--- SOURCE EXTRACT ---

Nihon Rōdō Sōdōmei
- Abbreviation: Sōdōmei
- Predecessor: Yūaikai
- Merged into: Sangyō Hōkoku Undō
- Formation: August 1919
- Dissolved: 21 July 1940
- Type: Trade union federation
- Headquarters: Tokyo, Japan
- Members: 96,926 (1936)
- Key people: Suzuki Bunji Matsuoka Komakichi Nishio Suehiro Asō Hisashi Akamatsu Katsumaro
- Publication: Rōdō (Labor)
- Affiliations: Shakai Minshūtō (1926–1932) Socialist Mass Party (1932–1940)

= Sōdōmei =

Japanese trade union federation (1919–1940)

The Japan General Federation of Labor (日本労働総同盟), or Sōdōmei for short, was the most significant federation of trade unions in interwar Japan. Founded in 1919 as an outgrowth of the cooperative Yūaikai ("Friendly Society"), the Sōdōmei evolved into the dominant force in the moderate, reformist wing of the Japanese labor movement. Throughout its history, it navigated a complex political landscape, shifting its ideology from cooperative business unionism to a politically engaged "realist socialism" in the 1920s, and later retreating to a defensive, non-political "sound unionism" amidst the Great Depression and rising militarism of the 1930s.

The Sōdōmei's history was marked by intense internal and external conflicts. In its early years, it fought ideological battles against anarchist and syndicalist factions, affirming a commitment to parliamentary politics and centralized organization. A more significant and lasting struggle emerged with the rise of the Japanese Communist Party in the early 1920s. This conflict culminated in the 1925 split, when the federation expelled its communist-led unions, which then formed the rival, left-wing Hyōgikai (Council of Japanese Labor Unions). The subsequent rivalry between the moderate Sōdōmei and the militant Hyōgikai defined the Japanese labor movement for the remainder of the decade.

---

QUESTIONS TO ANSWER
1. Summarize the passage on the Sōdōmei in two sentences.
2. Turn the paragraph of the passage on the Sōdōmei that begins "The Sōdōmei's history was marked" into a short bulleted list that keeps its main facts.
3. Carry the passage on the Sōdōmei forward with one more paragraph.
The listing below comes from a separate source and is unrelated to the passage on the Sōdōmei.

--- SUPPLIED INFORMATION ---

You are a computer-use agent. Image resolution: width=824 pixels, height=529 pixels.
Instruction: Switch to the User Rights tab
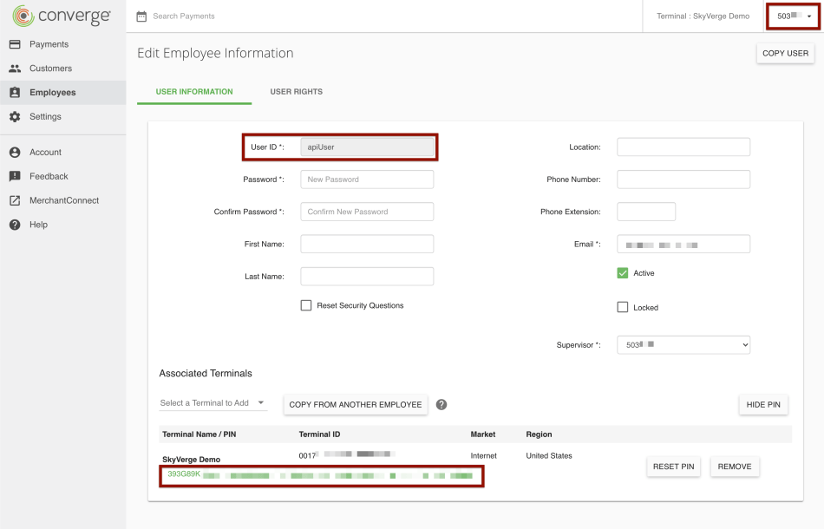tap(296, 90)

---

ANSWER LIST
1. Founded in 1919 as an outgrowth of the Yūaikai, the Sōdōmei was the most significant trade union federation in interwar Japan and the dominant force in the moderate, reformist wing of the labor movement. It shifted from cooperative business unionism to "realist socialism" in the 1920s and then to a non-political "sound unionism" in the 1930s, and its history was marked by conflicts with anarchists, syndicalists and, above all, communists, whose expelled unions formed the rival Hyōgikai in 1925.

2.
- Intense internal and external conflicts marked the federation's history.
- Early on, it fought anarchist and syndicalist factions and committed to parliamentary politics and centralized organization.
- A larger, lasting struggle began with the rise of the Japanese Communist Party in the early 1920s.
- In the 1925 split, the federation expelled its communist-led unions, which formed the left-wing Hyōgikai.
- The rivalry between the moderate Sōdōmei and the militant Hyōgikai defined the labor movement for the rest of the decade.

3.
The Sōdōmei was instrumental in the establishment of the pre-war Japanese socialist party movement, providing the primary organizational and financial base for the right-wing Social Democratic Party and its successor, the Socialist Mass Party. However, as the political climate grew more repressive in the 1930s, the federation's leadership prioritized the institutional survival of its unions over its socialist political objectives. This retreat from politics, combined with the pressures of wartime mobilization, weakened the organization. After a series of internal schisms and mass defections by its member unions to the state-sponsored Sangyō Hōkoku Undō (Sampo, Industrial Patriotic Movement), the Sōdōmei was voluntarily dissolved in July 1940, marking the end of the autonomous labor movement in pre-war Japan.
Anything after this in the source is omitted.